Who? You say "they"---but the whole point is that Dany never had any idea who crucified innocent slave children. Jorah Mormont committed a crime by selling slaves; does that mean that the Manderlys, the Umbers, or even the rest of the Mormont family, can be considered guilty of selling slaves, because Jorah was? Of course not. Gregor Clegane raped and murdered Elia of Dorne. So does that mean Gawen Westerling, Addam Marbrand, and every other Lannister bannerman is equally guilty of raping and murdering Elia of Dorne? Of course not. One person's particular crime isn't magically extended to every member of that person's social class. Dany tells herself it's "just" to crucify these people in retribution for those children. But then she completely fails to make sure she's punishing the actual person/people that committed this crime.

And before someone claims that Dany's act was justified because she was simply punishing these people for the crime of being slavers . . . no.
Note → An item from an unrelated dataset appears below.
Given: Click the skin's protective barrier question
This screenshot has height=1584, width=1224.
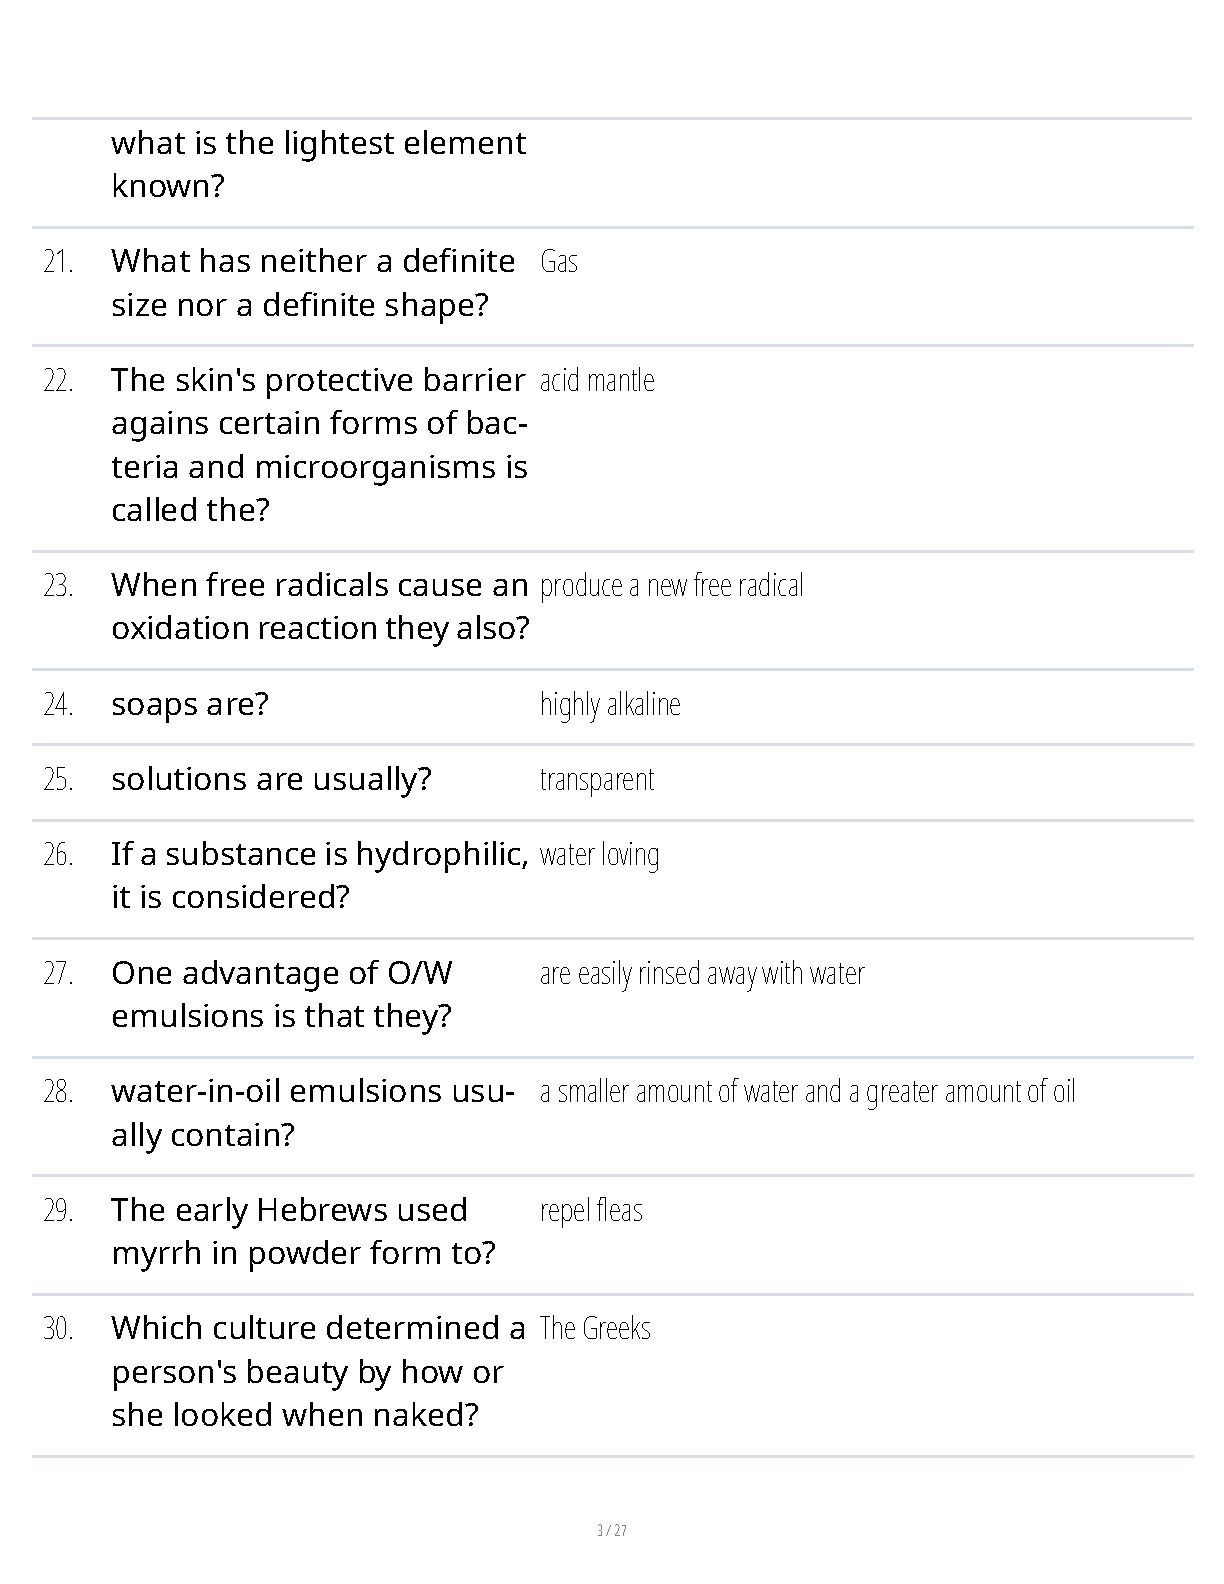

Dany marries a slaver and gives another slaver the authority to torture a group of her subjects. Notice how she refuses to punish a slave master for raping a slave woman because "there was no rape" at the time, since slavery was legal and that woman was the slave owner's property at the time of the rape. If being a Great Master was inherently a crime in Dany's eyes, she'd have actually punished all of the Great Masters in some way simply for the act of having owned slaves. She never did. And it never occurred to her to do so.

She was trying to make a symbolic gesture, but she did it at the expense of dispensing actual justice.

How would she have gone about determining individual guilt, exactly? Whom would she summon for jury duty? Who are the prosecuting and defense attourneys and how can we be sure they aren't bought and paid for as well? There is no concept of a modern judiciary system; no 'innocent until proven guilty.'

Ask the (former) slaves. They'd know who gave that order, who owned the slaves that were crucified, who actually took part in nailing those children up.

One of the reasons Gendry (and others) like Beric Dondarrion is because he actually holds trials. They're not exactly fabulous trials, but they're more than Dany's ever done. And Beric's band had far less resources to work with than Queen Daenerys did.

The main issue, for me, is that we see all of this through Dany's eyes, and it never seems to occur to her to hold each person accountable for his or her own individual actions. The principles of "justice" she espouses, that she tries to apply to the people she controls, are haphazard, inherently contradictory, and frequently hypocritical. And as she never seems to realize this, how could readers logically expect her to change her methods in the future? I think GRRM very intentionally pitted Dany against a group of people that he knew readers would see as two-dimensional. But what happens when she starts trying this stuff with people like Tyrion, Arya, Jon, and all of the other people in Westeros, those that readers see as three-dimensional? I don't think we're meant to just assume that all of the terrible things she does are inherently confined to Essos, but that in Westeros she won't do these things.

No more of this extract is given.